Sommersi da tecnologie, giochi, media, chiacchiere, sempre più ci si accorge con rabbia e frustrazione che niente di tutto ciò porta a un effettivo equilibrio, armonia o sicurezza.  Ma, mentre una volta l’unica via d’uscita contemplata da uno stile di vita tutto produttività e consumo era una ribellione radicale e repentina, oggi le strategie alternative si stanno ampliando verso soluzioni più soft e a misura d’uomo. Prima c’era un continuo rincorrersi di nuovi trend, ora si sta cominciando a non seguire più superficialmente i dettami del marketing, ma a reinterpretarli e a riscoprire dietro le mode, dal fitness ai socila network, valori più autentici e profondi, come la sostenibilità e la cura di sé, in un’ottica più fedele alle necessità di ognuno.

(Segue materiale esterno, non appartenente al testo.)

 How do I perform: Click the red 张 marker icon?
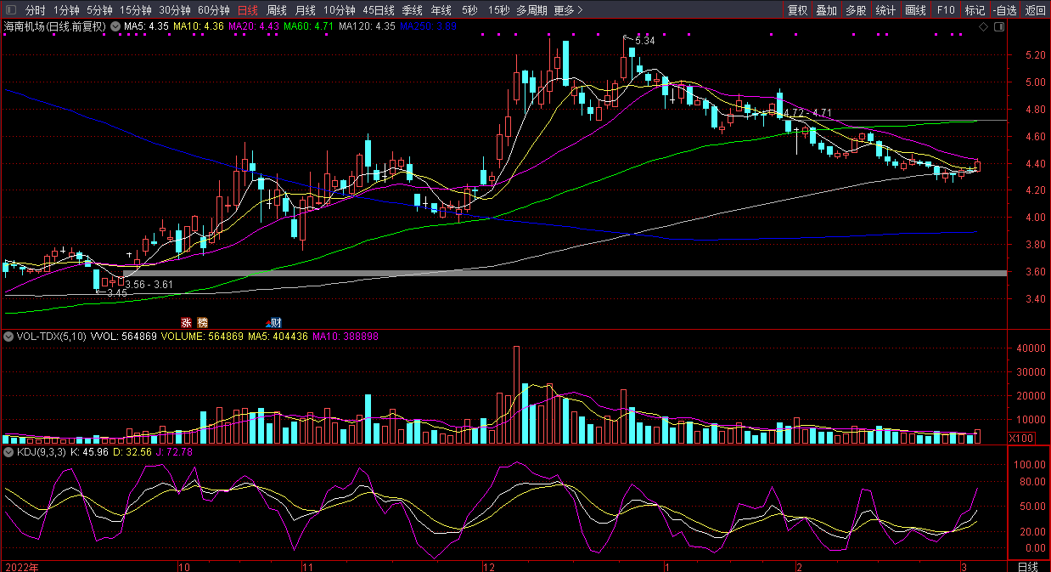tap(185, 322)
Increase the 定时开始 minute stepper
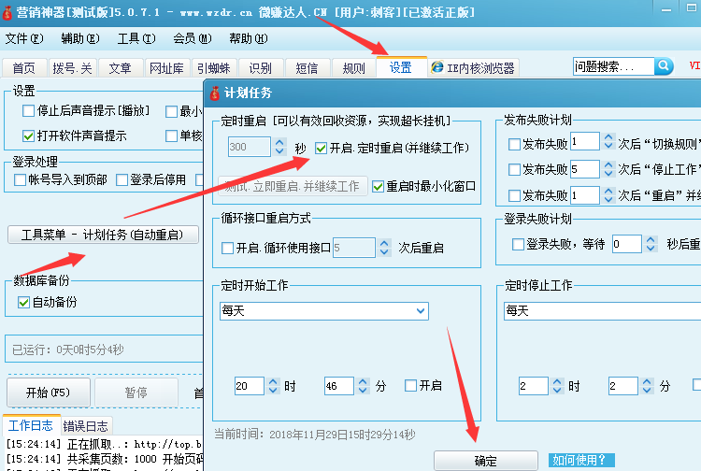Viewport: 701px width, 471px height. 364,381
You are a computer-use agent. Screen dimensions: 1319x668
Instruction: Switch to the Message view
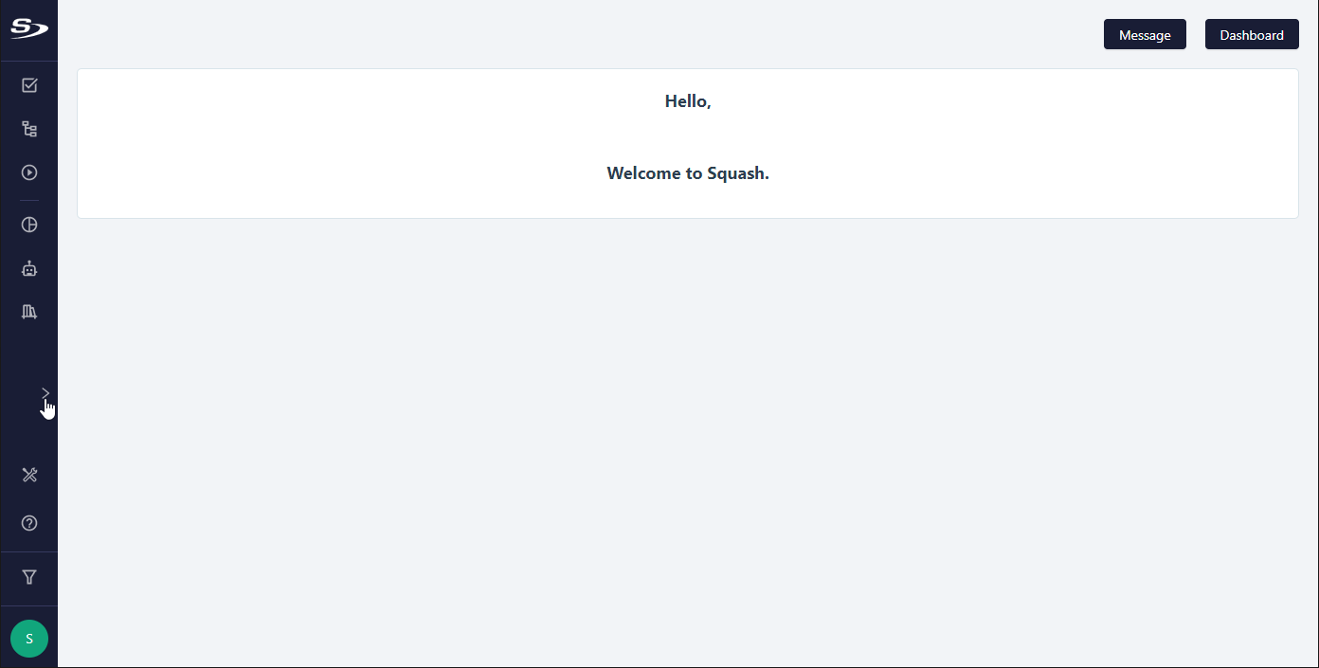pyautogui.click(x=1145, y=34)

Ma come si fa a superare la dicotomia tra il benessere di una vita superaccessoriata pagata a prezzo altissimo e un reale stare bene? Secondo il best seller sul downshifting “Adesso Basta” di Simone Perotti, quello che bisogna fare è modulare la realtà in modo duttile e personale, usando gli strumenti che ci sono dati come mezzi per migliorare la qualità della vita. Il cambiamento vero, quello che non genera ripensamenti  e frustrazioni, non può però nascere da un momentaneo senso di disagio…abbandonare un lavoro perché le cose vanno male, per esempio, è un tentativo di cambiamento basato sulla fuga: cercare una soluzione esterna ad un problema è una strada che difficilmente potrà portare a un’opportunità di rinnovamento costruttivo. Per questo è importante essere coscienti dei costi e dei benefici di una situazione e dei propri reali bisogni. Chi è consapevole è già sulla via della libertà perché sceglie ciò che vive.

Ogni scelta non va valutata secondo ragioni di principio, economiche o ideologiche, ma verificata giorno per giorno in base al miglioramento della qualità della vita. In quest’ottica le rivoluzioni soft sono quelle che hanno maggiore successo: piccoli gesti, agevoli da affrontare, senza ripercussioni traumatiche e che proprio per questo possono “germogliare” con facilità, ma che allo stesso tempo racchiudono il seme di un grande cambiamento a livello psicologico. Che sia tempo da dedicare a se stessi, nuovo spazio per le relazioni e i sentimenti o un rapporto più autentico con la realtà.

La chiave sta nello smettere di confondere i bisogni e i desideri. Allora sì, si è pronti per spiccare il volo.